How many minimal unique factors are there in a de Bruijn word of order $k$?

References

  • M. Crochemore and W. Rytter. Jewels of Stringology. World Scientific Publishing, Hong-Kong, 2002. 310 pages.
  • L. Ilie and W. F. Smyth. Minimum unique substrings and maximum repeats. Fundam. Inform., 110(1-4):183-195, 2011.
  • T. Mieno, Y. Kuhara, T. Akagi, Y. Fujishige, Y. Nakashima, S. Inenaga, H. Bannai, and M. Takeda. Minimal unique substrings and minimal absent words in a sliding window. In A. Chatzigeorgiou, R. Dondi, H. Herodotou, C. A. Kapoutsis, Y. Manolopoulos, G. A. Papadopoulos, and F. Sikora, editors, SOFSEM 2020: Theory and Practice of Computer Science - 46th International Conference on Current Trends in Theory and Practice of Informatics, SOFSEM 2020, Limassol, Cyprus, January 20-24, 2020, Proceedings, volume 12011 of Lecture Notes in Computer Science, pages 148-160. Springer, 2020.

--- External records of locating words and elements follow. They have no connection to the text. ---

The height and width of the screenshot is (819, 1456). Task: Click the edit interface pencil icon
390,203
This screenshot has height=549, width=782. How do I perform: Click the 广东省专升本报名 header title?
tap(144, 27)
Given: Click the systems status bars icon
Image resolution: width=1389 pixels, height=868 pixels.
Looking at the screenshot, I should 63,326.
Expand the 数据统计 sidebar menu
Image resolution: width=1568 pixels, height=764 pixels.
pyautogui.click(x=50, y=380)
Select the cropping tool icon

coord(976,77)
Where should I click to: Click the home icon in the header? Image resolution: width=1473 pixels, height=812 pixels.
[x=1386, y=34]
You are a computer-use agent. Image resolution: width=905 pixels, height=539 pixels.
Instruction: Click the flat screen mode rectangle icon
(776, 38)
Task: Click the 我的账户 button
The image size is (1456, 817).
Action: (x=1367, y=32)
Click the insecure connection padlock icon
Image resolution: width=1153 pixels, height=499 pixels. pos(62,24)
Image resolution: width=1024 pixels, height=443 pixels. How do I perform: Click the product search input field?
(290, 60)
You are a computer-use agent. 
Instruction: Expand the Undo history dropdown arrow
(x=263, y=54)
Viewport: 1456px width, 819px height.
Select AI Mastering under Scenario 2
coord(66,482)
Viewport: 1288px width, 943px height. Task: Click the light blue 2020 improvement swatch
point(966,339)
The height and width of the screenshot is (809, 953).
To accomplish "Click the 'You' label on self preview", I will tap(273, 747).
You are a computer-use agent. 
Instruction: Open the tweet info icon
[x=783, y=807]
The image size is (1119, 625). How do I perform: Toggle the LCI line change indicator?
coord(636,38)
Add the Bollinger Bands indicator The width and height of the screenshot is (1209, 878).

  • K. Tsuruta, S. Inenaga, H. Bannai, and M. Takeda. Shortest unique substrings queries in optimal time. In V. Geffert, B. Preneel, B. Rovan, J. Stuller, and A. M. Tjoa, editors, SOFSEM 2014: Theory and Practice of Computer Science - 40th International Conference on Current Trends in Theory and Practice of Computer Science, Nový Smokovec, Slovakia, January 26-29, 2014, Proceedings, volume 8327 of Lecture Notes in Computer Science, pages 503-513. Springer, 2014.